A suspensão nacional de todos os processos que discutem aluguel por temporada em condomínios residenciais marca uma nova etapa para o mercado imobiliário. A decisão da 2ª Seção do Superior Tribunal de Justiça (STJ) acompanha a afetação de dois recursos especiais ao rito dos repetitivos e abre caminho para a definição de uma tese vinculante sobre locações de curta duração realizadas por plataformas como Airbnb.
Sob relatoria do ministro Raul Araújo, o colegiado busca uniformizar o entendimento sobre a validade da cláusula de destinação residencial prevista nas convenções condominiais. A controvérsia jurídica delimitada pelo STJ consiste em definir se essa previsão, por si só, é suficiente para impedir a locação de unidades por curto período por meio de plataformas digitais, mesmo sem proibição expressa no regulamento interno do condomínio.
O debate ganhou consistência após julgamento recente da própria 2ª Seção, que concluiu que a exploração de imóveis para hospedagens de curta temporada pode descaracterizar a finalidade residencial dos empreendimentos. Por esse entendimento, a prática somente pode ocorrer quando houver autorização expressa na convenção condominial. Também foi estabelecido que eventual alteração para permitir esse tipo de locação exige aprovação qualificada de dois terços dos condôminos, conforme prevê o artigo 1.351 do Código Civil.

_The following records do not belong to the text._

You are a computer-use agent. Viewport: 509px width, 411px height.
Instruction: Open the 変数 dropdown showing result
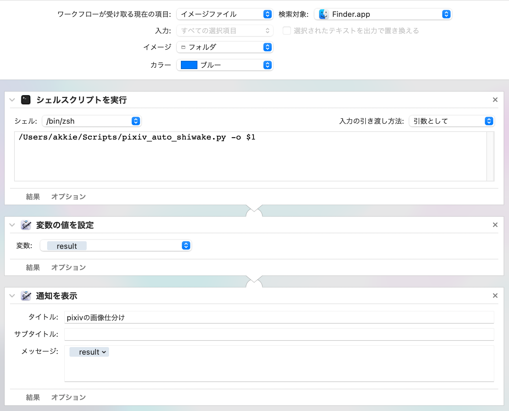116,246
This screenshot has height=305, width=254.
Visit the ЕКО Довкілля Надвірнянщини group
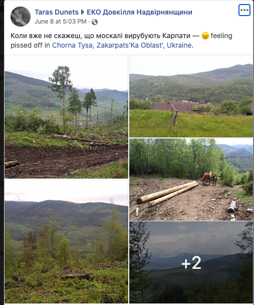click(139, 12)
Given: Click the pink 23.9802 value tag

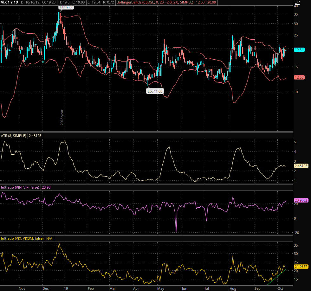Looking at the screenshot, I should click(x=301, y=200).
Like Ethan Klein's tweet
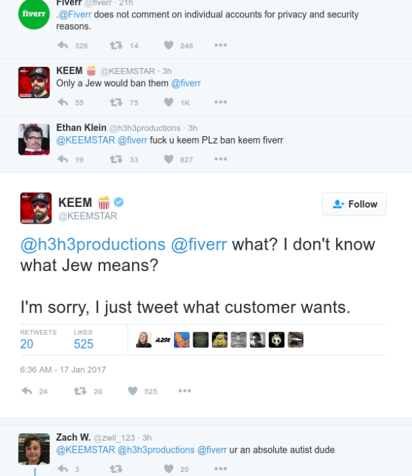412x476 pixels. pos(169,159)
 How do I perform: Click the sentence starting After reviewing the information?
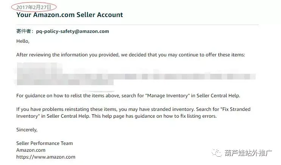coord(130,55)
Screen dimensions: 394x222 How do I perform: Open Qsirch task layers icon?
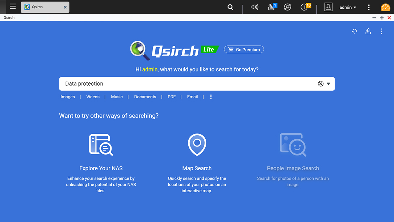click(x=368, y=32)
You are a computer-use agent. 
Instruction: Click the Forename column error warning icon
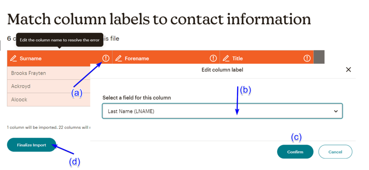click(213, 58)
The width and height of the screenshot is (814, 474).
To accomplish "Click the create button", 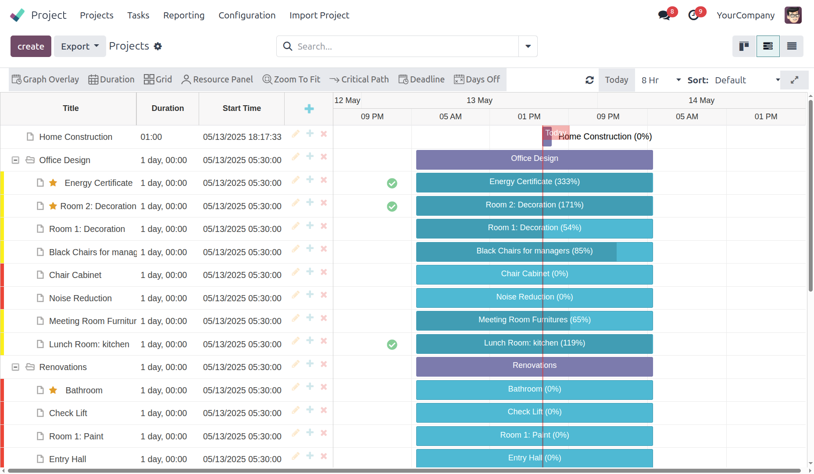I will [x=31, y=46].
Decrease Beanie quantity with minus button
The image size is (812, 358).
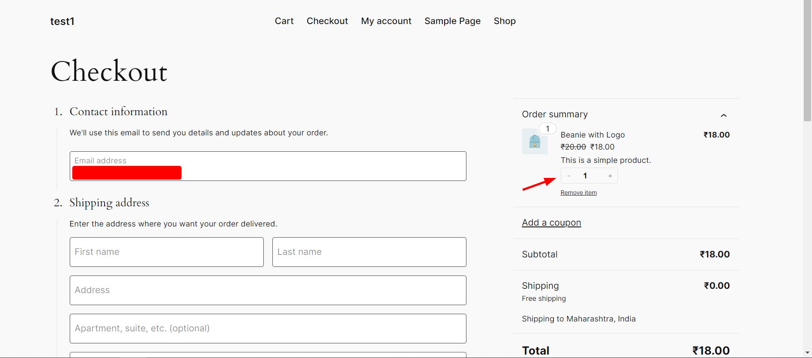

A futura tese vinculante tende a trazer maior segurança jurídica para corretores de imóveis, imobiliárias, proprietários, locadores e investidores que atuam no segmento de aluguel por temporada. Embora existam condomínios localizados próximos a aeroportos, hospitais e universidades que convivam com esse modelo sem maiores impactos, a expectativa é de que a decisão definitiva do STJ reduza divergências judiciais e estabeleça parâmetros uniformes para todo o país.